» **TEXT PASSAGE**
_ _ _ _ _ _ _
That should have happened years ago, but loopholes have lobbyists. So now, after the tax and budget reform commission approved the tax swap a month ago, support is eroding. Some commissioners who thought that budget cuts could make up the rest of the lost revenue now realize that the budget isn’t so flexible. Lobbyists for industries that might get taxed worry that Mr. McKay may get what he wants.
Opponents of the amendment strutted last week before Sen. Mike Haridopolos, R-Indialantic, who expects to be Senate president in 2010. “Should (the tax swap) pass,” Sen. Haridopolos said, “it’ll be the largest tax increase in the history of the state.”
The opposition, buoyed by the defection of one supporter, needs four more votes on the 25-member commission to block the proposal at its final hearing Thursday. The amendment should fail. Replacing property taxes with sales taxes would be unfair, since it would be a new tax for non-homeowners. Raising the sales tax would make it harder if the state had to add to it again to pay hurricane insurance claims. Placing more emphasis on the sales tax at a time when sinking sales-tax revenues are leading to budget cuts seems fanciful.
_ _ _ _ _ _ _
» **COLLECTED DATA**
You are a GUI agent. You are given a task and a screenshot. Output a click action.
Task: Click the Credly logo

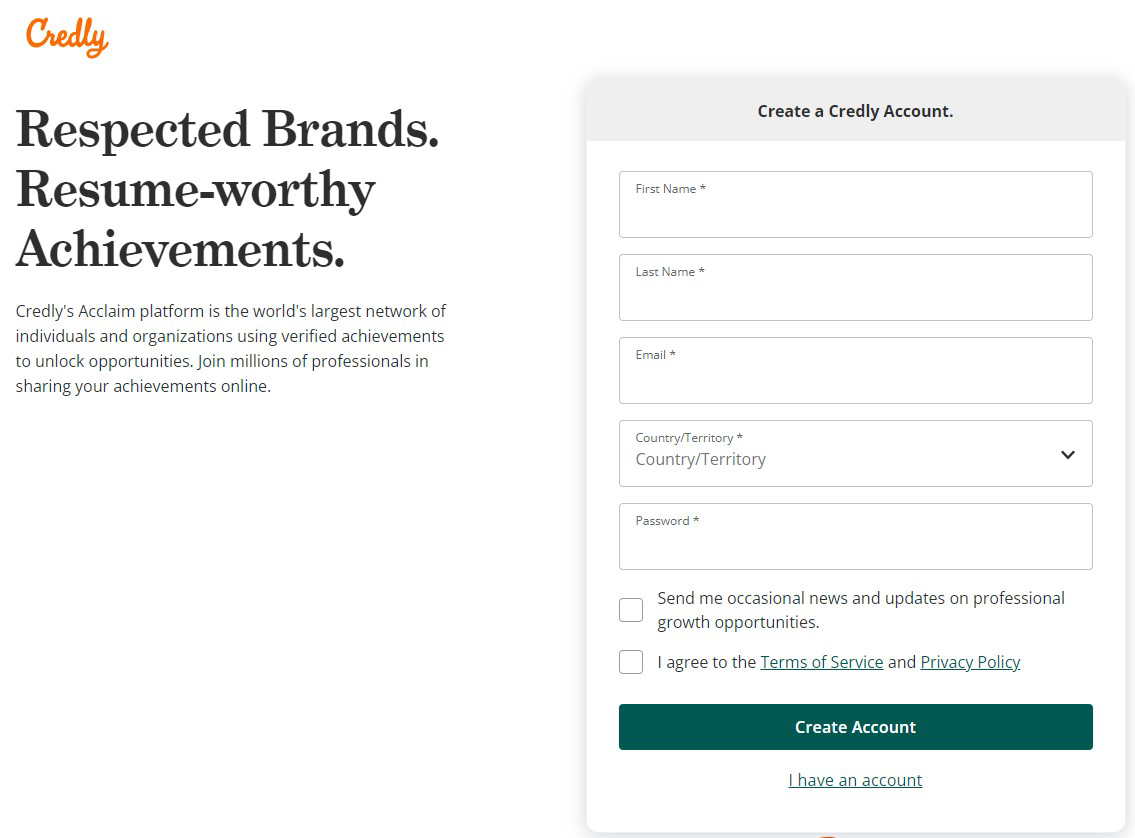(x=67, y=37)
_ _ _ _ _ _ _
» **STATED GOAL 1**
Retype the tax swap passage, starting at "The opposition, buoyed" and ending at "cuts seems fanciful.".
» **STATED GOAL 2**
Pick up the passage on the proposed tax swap after its last sentence and keep writing.

» **EXPECTED OUTPUT 1**
The opposition, buoyed by the defection of one supporter, needs four more votes on the 25-member commission to block the proposal at its final hearing Thursday. The amendment should fail. Replacing property taxes with sales taxes would be unfair, since it would be a new tax for non-homeowners. Raising the sales tax would make it harder if the state had to add to it again to pay hurricane insurance claims. Placing more emphasis on the sales tax at a time when sinking sales-tax revenues are leading to budget cuts seems fanciful.

» **EXPECTED OUTPUT 2**
Finally, the amendment would leave details to the Legislature. Voters would go to the polls in November not knowing how legislators would replace the lost $8 billion, or which sales taxes would be added, or even whether the sales tax would be increased by 1 cent or 2 cents. With property values slumping and the Legislature already cramping local spending, the urgency for property-tax cuts has lessened. That is shown in the opposition to the tax swap by business owners. They would benefit from eliminating $8’’billion in property taxes, but they prefer to keep the property tax.
By tying a good idea to a property-tax cut, Mr. McKay may have thought that he could find ideological soulmates. He wants to widen the state’s sales-tax base in the worst way. The worst way, though, is not how Florida should do it.